Banker to the Poor by Yunus Muhammad

Banker to the Poor by Yunus Muhammad

Author:Yunus, Muhammad [Yunus, Muhammad]
Format: epub
Publisher: Public Affairs
Published: 2015-05-21T16:00:00+00:00


From the very beginning, Grameen has gone against traditional methods of poverty alleviation by handing out cash without any attempt to first provide skills training. We have received a great deal of criticism for this policy, even from some of our friends. In Jobra, we simply did not see any need for formal training, and our experience in the 1980s gave us more confidence that we had taken the right approach.

Why give credit first?

I firmly believe that all human beings have an innate skill. I call it the survival skill. The fact that the poor are alive is clear proof of their ability. They do not need us to teach them how to survive; they already know how to do this. So rather than waste our time teaching them new skills, we try to make maximum use of their existing skills. Giving the poor access to credit allows them to immediately put into practice the skills they already know—to weave, husk rice paddy, raise cows, peddle a rickshaw. And the cash they earn is then a tool, a key that unlocks a host of other abilities and allows them to explore their own potential. Often borrowers teach each other new techniques that allow them to better use their survival skills. They teach far better than we ever could.

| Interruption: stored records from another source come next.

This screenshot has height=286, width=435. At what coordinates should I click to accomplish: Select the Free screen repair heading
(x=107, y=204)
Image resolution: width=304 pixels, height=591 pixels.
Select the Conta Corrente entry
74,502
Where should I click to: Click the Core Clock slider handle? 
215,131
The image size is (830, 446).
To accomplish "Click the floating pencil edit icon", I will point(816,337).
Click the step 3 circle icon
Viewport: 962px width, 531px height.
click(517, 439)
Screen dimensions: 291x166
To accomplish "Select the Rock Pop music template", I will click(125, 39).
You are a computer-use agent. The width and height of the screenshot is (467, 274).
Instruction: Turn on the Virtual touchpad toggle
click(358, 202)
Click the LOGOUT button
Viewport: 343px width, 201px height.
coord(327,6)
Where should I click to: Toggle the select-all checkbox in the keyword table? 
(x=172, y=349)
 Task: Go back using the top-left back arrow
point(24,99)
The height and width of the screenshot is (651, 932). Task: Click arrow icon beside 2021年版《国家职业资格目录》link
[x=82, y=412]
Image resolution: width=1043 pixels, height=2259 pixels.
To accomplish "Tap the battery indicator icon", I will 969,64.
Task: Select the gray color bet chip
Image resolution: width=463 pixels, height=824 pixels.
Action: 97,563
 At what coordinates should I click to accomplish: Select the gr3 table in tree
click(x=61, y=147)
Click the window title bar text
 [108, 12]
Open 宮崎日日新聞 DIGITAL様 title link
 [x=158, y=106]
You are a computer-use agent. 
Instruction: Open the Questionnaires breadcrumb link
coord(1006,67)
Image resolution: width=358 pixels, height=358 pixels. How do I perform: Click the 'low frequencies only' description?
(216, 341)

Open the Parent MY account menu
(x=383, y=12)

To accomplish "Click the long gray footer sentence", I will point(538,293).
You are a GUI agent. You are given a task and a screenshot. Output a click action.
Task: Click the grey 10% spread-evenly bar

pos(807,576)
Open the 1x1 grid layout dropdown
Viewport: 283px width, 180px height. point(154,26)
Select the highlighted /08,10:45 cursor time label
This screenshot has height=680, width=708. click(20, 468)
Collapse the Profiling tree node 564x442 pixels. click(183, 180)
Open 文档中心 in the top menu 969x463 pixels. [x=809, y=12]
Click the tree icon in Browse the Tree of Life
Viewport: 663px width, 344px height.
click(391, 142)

Government decision-makers, many NGOs, and international consultants usually start the work of poverty alleviation by launching very elaborate training programs. They do this because they begin with the assumption that people are poor because they lack skills. Training also perpetuates their own interests—by creating more jobs for themselves without the responsibility of having to produce any concrete results. Thanks to the flow of aid and welfare budgets, a huge industry has evolved worldwide for the sole purpose of providing such training. Experts on poverty alleviation insist that training is absolutely vital for the poor to move up the economic ladder. But if you go out into the real world, you cannot miss seeing that the poor are poor not because they are untrained or illiterate but because they cannot retain the returns of their labor. They have no control over capital, and it is the ability to control capital that gives people the power to rise out of poverty. Profit is unashamedly biased toward capital. In their powerless state, the poor work for the benefit of someone who controls the productive assets. Why can they not control any capital? Because they do not inherit any capital or credit and nobody gives them access to it because they are not considered credit-worthy.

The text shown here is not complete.